- [読む文章]
============================================================

「世界に羽ばたいた日本のレジェンドの試合をもう一度!」
元WBC世界スーパー・バンタム級王者 西岡利晃編

  • 2020/03/30

 文字どおり世界を舞台に活躍した日本のトップボクサーを紹介する企画。第1回は、「スピードキング」「モンスター・レフト」といったニックネームで知られる元WBC世界スーパー・バンタム級チャンピオンの西岡利晃が登場する。

 兵庫県加古川市生まれの西岡はアマチュアを経て18歳でJM加古川ジムからプロデビュー。初陣では1回KO勝ちを収めたものの、2戦目にはのちの東洋太平洋チャンピオンの中村正彦(角海老宝石)にショッキングな4回KO負けを喫してしまう。さらに同年の全日本新人王決定戦で6回判定負けを喫するなど十代のときに2度の敗北を経験。
 そんな挫折を乗り越え、1998年12月には日本バンタム級王座を獲得し、これを2度防衛後に初の世界挑戦にこぎ着けた。相手は辰吉丈一郎(大阪帝拳)を2度倒したウィラポン・ナコンルアンプロモーション(タイ)。このタイの英雄が大きな壁として西岡の前に立ち塞がることになる。
 初挑戦試合は12回判定で敗れ、帝拳ジムに移籍後の2001年9月の再戦は引き分けに終わった。7回には左構えから繰り出す得意の左で王者をぐらつかせるなど見せ場をつくったが、ジャッジのスコアは三者三様だった。これを受け即3度目の挑戦が決まったが、西岡はスパーリング中に左アキレス腱断裂という大ケガを負ってしまう。もちろん試合はキャンセルとなり、手術、リハビリという辛い日々を送ることに。1年3ヵ月後に戦線復帰を果たし、2003年10月にウィラポンに三たび挑んだが、今度も三者三様のドローという結果に終わった。5ヵ月後、またもウィラポンに挑戦したが、今度は明確なポイント差をつけられて敗れた。
 これを機に1階級上のスーパー・バンタム級に転向。日本だけでなくフランス(マルセイユ)、アメリカ(ラスベガス)でも試合をこなしながら西岡は5度目の世界挑戦の機会を待った。4年半後、激闘続きのイスラエル・バスケス(メキシコ)にWBCから休養命令が出たために暫定王座が設けられることになり、再び西岡に出場機械が巡ってきた。このラストチャンスともいえるナパーポン・ギャットティサックチョークチャイ(タイ)戦で大差の判定勝ちを収めた西岡は悲願のベルト奪取を成し遂げた。デビューから14年、天才と呼ばれた少年は32歳になっていた。

============================================================

- [課題の指示] 西岡利晃の記事を、「文字どおり世界を舞台に活躍し」を含む箇所から「代のときに2度の敗北を経験。」の後までもう一度書くこと。その際、「ショッキングな」を「衝撃的な」に更新する。 このリストは、西岡利晃の記事とは別の出典から採ったものである。

============================================================

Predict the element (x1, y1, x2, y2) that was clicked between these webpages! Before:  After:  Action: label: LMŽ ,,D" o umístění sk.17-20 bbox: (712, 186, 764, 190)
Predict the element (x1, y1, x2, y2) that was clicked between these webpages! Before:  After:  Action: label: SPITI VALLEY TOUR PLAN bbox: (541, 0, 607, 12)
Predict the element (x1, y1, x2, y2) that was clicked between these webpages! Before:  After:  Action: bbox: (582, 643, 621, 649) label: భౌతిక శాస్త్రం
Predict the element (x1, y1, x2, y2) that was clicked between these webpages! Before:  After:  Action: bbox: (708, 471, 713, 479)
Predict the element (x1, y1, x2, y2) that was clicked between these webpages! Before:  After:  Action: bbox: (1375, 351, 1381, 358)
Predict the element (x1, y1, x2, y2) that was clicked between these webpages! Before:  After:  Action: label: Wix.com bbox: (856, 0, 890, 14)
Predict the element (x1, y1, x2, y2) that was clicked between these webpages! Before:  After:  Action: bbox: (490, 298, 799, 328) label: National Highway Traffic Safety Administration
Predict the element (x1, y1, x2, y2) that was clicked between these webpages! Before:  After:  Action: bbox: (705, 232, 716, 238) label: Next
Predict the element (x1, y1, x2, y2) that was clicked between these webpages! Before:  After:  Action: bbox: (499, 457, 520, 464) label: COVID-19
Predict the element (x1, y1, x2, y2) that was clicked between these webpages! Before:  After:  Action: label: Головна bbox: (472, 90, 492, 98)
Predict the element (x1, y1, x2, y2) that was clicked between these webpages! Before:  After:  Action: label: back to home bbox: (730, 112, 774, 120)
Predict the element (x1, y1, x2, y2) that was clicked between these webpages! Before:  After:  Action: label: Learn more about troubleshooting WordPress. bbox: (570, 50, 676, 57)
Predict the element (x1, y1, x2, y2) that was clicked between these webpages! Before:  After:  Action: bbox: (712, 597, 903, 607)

============================================================

- [この解答]
文字どおり世界を舞台に活躍した日本のトップボクサーを紹介する企画。第1回は、「スピードキング」「モンスター・レフト」といったニックネームで知られる元WBC世界スーパー・バンタム級チャンピオンの西岡利晃が登場する。

 兵庫県加古川市生まれの西岡はアマチュアを経て18歳でJM加古川ジムからプロデビュー。初陣では1回KO勝ちを収めたものの、2戦目にはのちの東洋太平洋チャンピオンの中村正彦(角海老宝石)に衝撃的な4回KO負けを喫してしまう。さらに同年の全日本新人王決定戦で6回判定負けを喫するなど十代のときに2度の敗北を経験。